_What is being asked:_
Beginning with the first entry, print all the records exactly.
Provided information section start
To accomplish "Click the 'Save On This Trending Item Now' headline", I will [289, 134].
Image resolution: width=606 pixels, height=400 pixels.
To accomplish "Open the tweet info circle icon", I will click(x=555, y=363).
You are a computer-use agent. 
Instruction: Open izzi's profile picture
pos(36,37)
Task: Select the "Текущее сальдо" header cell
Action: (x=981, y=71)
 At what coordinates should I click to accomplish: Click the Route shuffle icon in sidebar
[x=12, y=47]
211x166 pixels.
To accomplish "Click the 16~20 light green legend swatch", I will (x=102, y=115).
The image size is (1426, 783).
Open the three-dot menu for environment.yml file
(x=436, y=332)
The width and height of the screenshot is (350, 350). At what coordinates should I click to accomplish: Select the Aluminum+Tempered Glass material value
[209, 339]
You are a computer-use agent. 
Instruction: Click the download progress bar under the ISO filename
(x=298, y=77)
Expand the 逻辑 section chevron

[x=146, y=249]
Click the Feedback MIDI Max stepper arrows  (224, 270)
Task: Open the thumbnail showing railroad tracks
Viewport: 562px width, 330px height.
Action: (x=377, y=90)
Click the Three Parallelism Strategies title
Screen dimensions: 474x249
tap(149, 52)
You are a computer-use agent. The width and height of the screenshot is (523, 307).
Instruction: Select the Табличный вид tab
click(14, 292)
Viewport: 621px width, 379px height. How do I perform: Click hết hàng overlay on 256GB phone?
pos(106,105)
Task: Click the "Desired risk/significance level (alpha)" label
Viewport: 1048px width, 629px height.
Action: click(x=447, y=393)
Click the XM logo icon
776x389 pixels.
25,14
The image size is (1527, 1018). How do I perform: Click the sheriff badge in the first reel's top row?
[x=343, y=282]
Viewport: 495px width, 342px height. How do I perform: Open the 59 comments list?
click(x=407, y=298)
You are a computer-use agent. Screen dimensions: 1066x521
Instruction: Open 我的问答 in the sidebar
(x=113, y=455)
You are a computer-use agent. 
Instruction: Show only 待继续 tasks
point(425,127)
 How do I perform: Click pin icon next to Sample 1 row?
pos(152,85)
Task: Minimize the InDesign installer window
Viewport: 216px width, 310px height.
Provided information section end
_Written answer:_
To accomplish "Click the 'Save On This Trending Item Now' headline", I will [289, 134].
Image resolution: width=606 pixels, height=400 pixels.
To accomplish "Open the tweet info circle icon", I will click(x=555, y=363).
You are a computer-use agent. 
Instruction: Open izzi's profile picture
pos(36,37)
Task: Select the "Текущее сальдо" header cell
Action: (x=981, y=71)
 At what coordinates should I click to accomplish: Click the Route shuffle icon in sidebar
[x=12, y=47]
211x166 pixels.
To accomplish "Click the 16~20 light green legend swatch", I will (x=102, y=115).
The image size is (1426, 783).
Open the three-dot menu for environment.yml file
(x=436, y=332)
The width and height of the screenshot is (350, 350). At what coordinates should I click to accomplish: Select the Aluminum+Tempered Glass material value
[209, 339]
You are a computer-use agent. 
Instruction: Click the download progress bar under the ISO filename
(x=298, y=77)
Expand the 逻辑 section chevron

[x=146, y=249]
Click the Feedback MIDI Max stepper arrows  (224, 270)
Task: Open the thumbnail showing railroad tracks
Viewport: 562px width, 330px height.
Action: (x=377, y=90)
Click the Three Parallelism Strategies title
Screen dimensions: 474x249
tap(149, 52)
You are a computer-use agent. The width and height of the screenshot is (523, 307).
Instruction: Select the Табличный вид tab
click(14, 292)
Viewport: 621px width, 379px height. How do I perform: Click hết hàng overlay on 256GB phone?
pos(106,105)
Task: Click the "Desired risk/significance level (alpha)" label
Viewport: 1048px width, 629px height.
Action: click(x=447, y=393)
Click the XM logo icon
776x389 pixels.
25,14
The image size is (1527, 1018). How do I perform: Click the sheriff badge in the first reel's top row?
[x=343, y=282]
Viewport: 495px width, 342px height. How do I perform: Open the 59 comments list?
click(x=407, y=298)
You are a computer-use agent. Screen dimensions: 1066x521
Instruction: Open 我的问答 in the sidebar
(x=113, y=455)
You are a computer-use agent. 
Instruction: Show only 待继续 tasks
point(425,127)
 How do I perform: Click pin icon next to Sample 1 row?
pos(152,85)
Task: Minimize the InDesign installer window
Viewport: 216px width, 310px height.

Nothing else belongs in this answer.